### SOURCE DATA
┄┄┄┄┄┄┄┄┄┄┄┄┄┄┄┄┄┄┄┄

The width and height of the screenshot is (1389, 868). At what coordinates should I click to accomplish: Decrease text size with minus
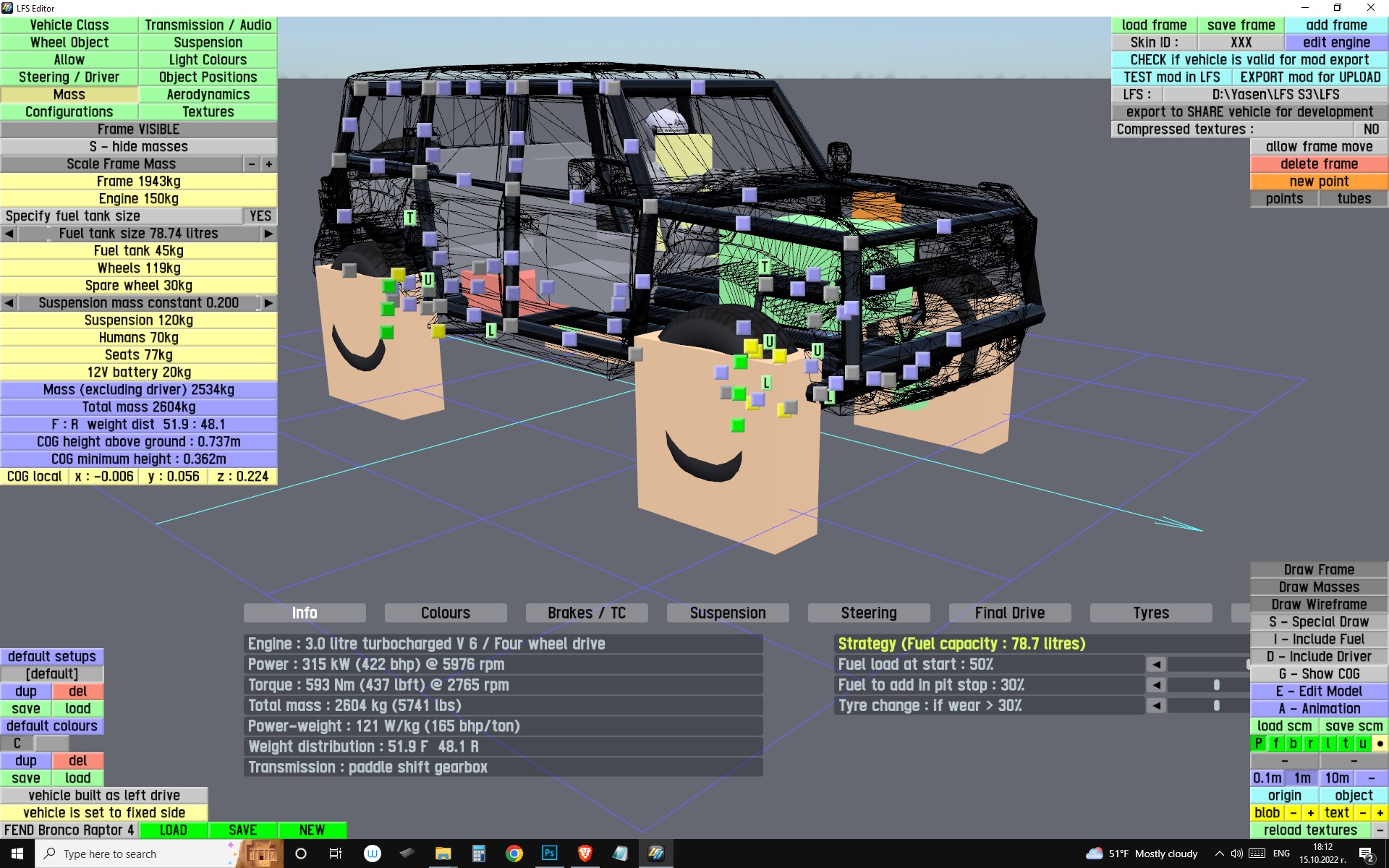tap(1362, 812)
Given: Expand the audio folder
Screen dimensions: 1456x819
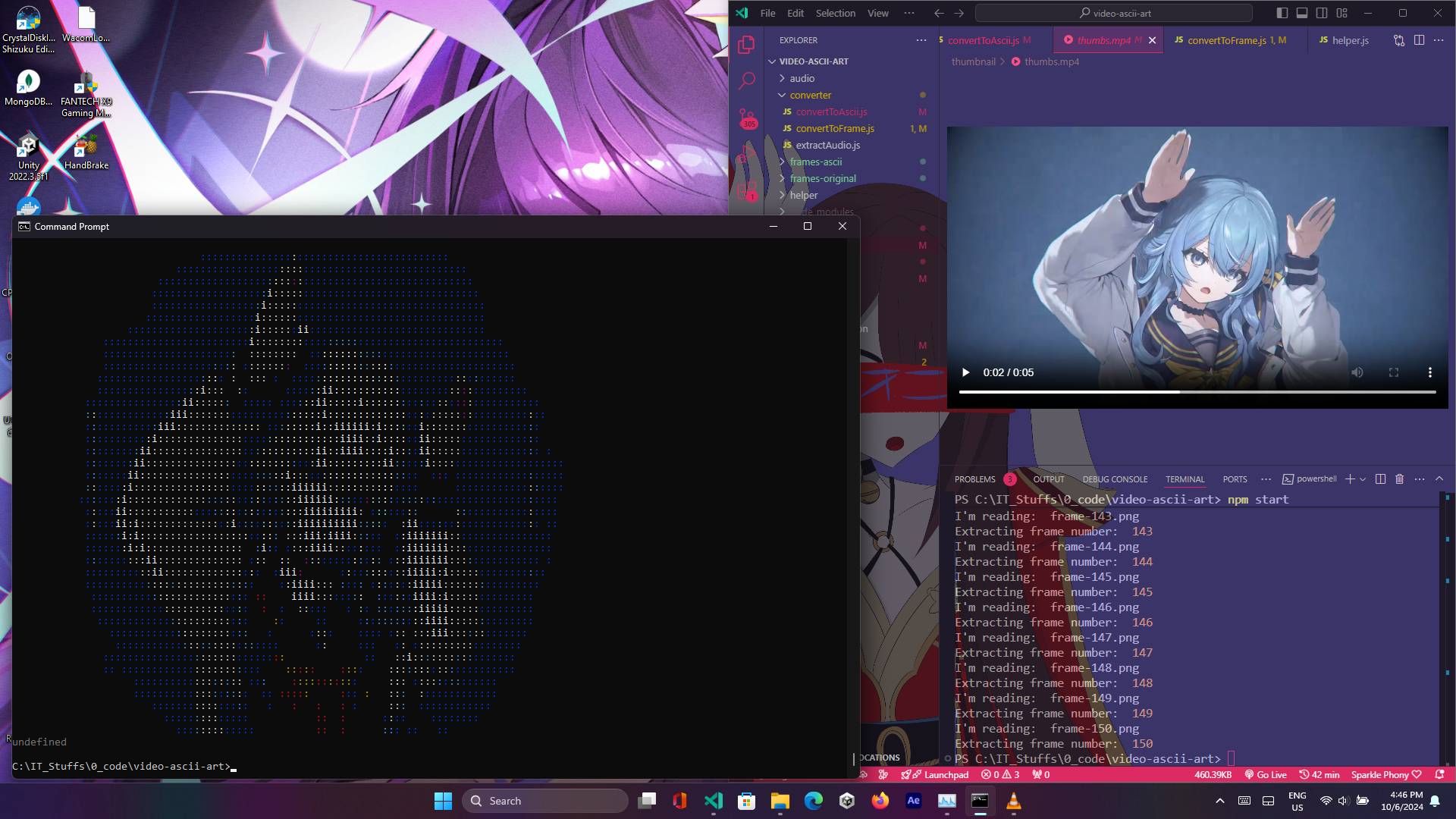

┄┄┄┄┄┄┄┄┄┄┄┄┄┄┄┄┄┄┄┄

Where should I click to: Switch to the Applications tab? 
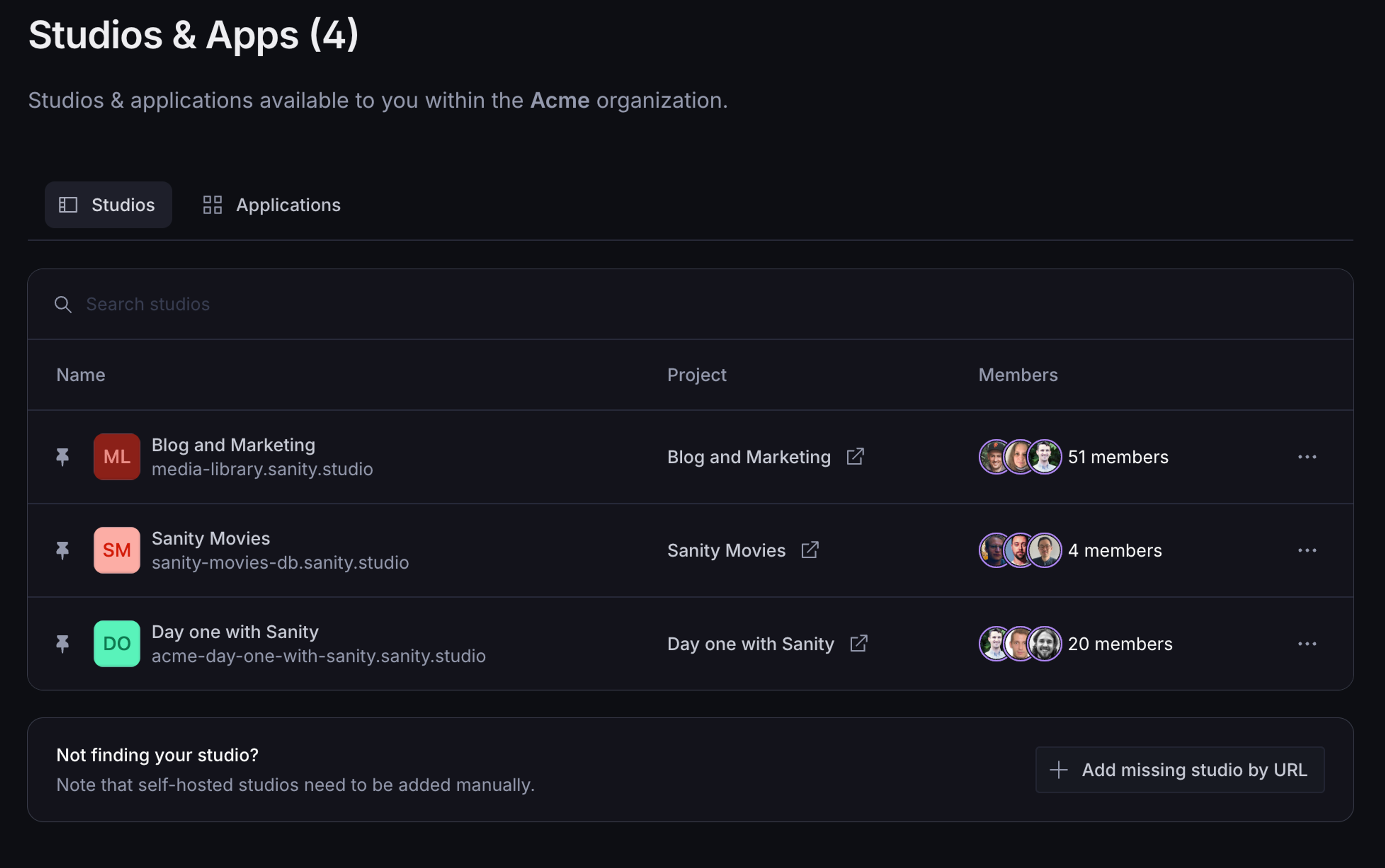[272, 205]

┄┄┄┄┄┄┄┄┄┄┄┄┄┄┄┄┄┄┄┄

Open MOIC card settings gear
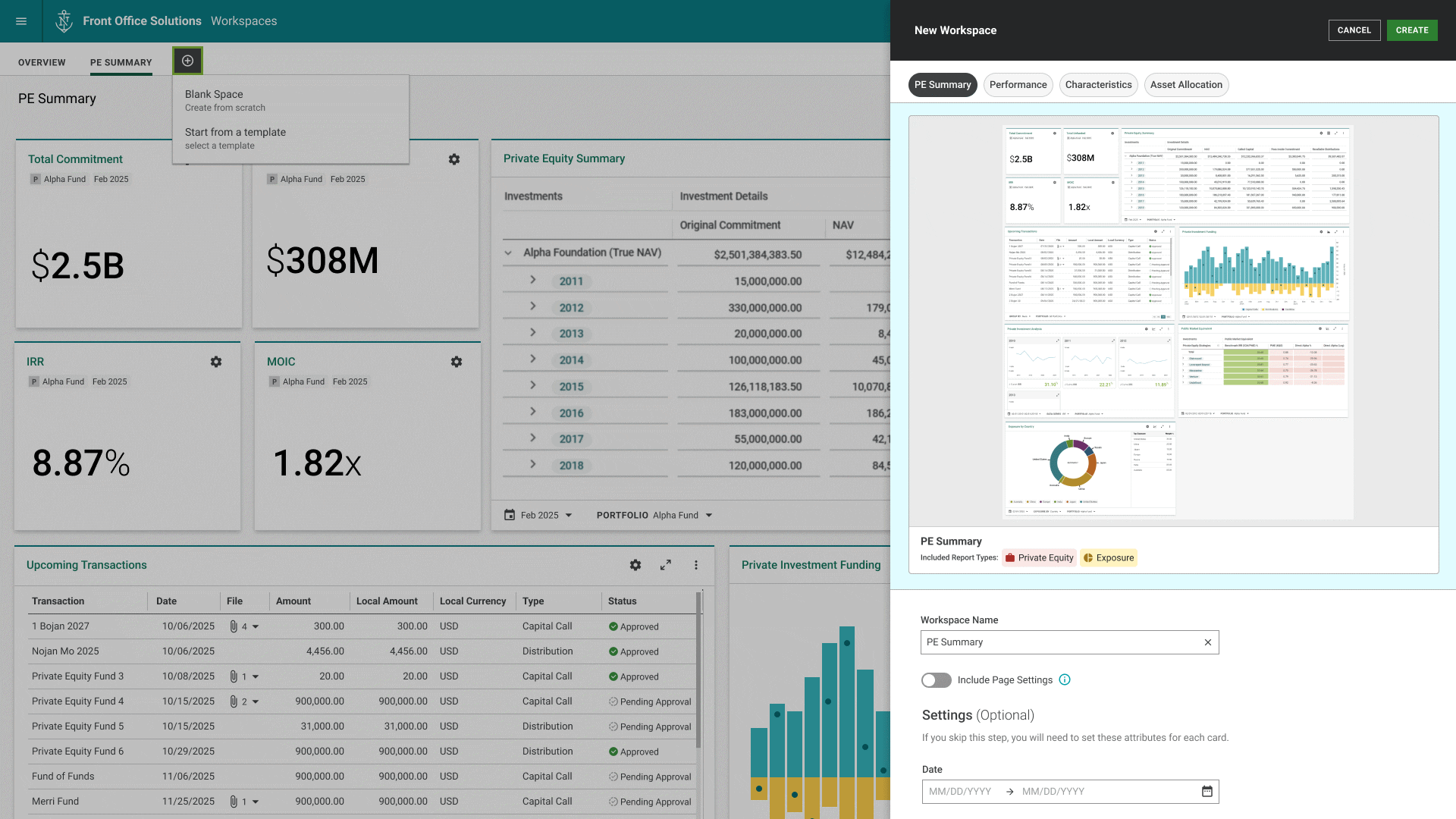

┄┄┄┄┄┄┄┄┄┄┄┄┄┄┄┄┄┄┄┄

### WHAT TO DO
Starting with the line above that holds "The width and", restate each line word for word up to and including the line that holds "Screen dimensions: 1456x819". Drop the pictures.

### OUTPUT OF THE EXERCISE
The width and height of the screenshot is (1389, 868). At what coordinates should I click to accomplish: Decrease text size with minus
tap(1362, 812)
Given: Expand the audio folder
Screen dimensions: 1456x819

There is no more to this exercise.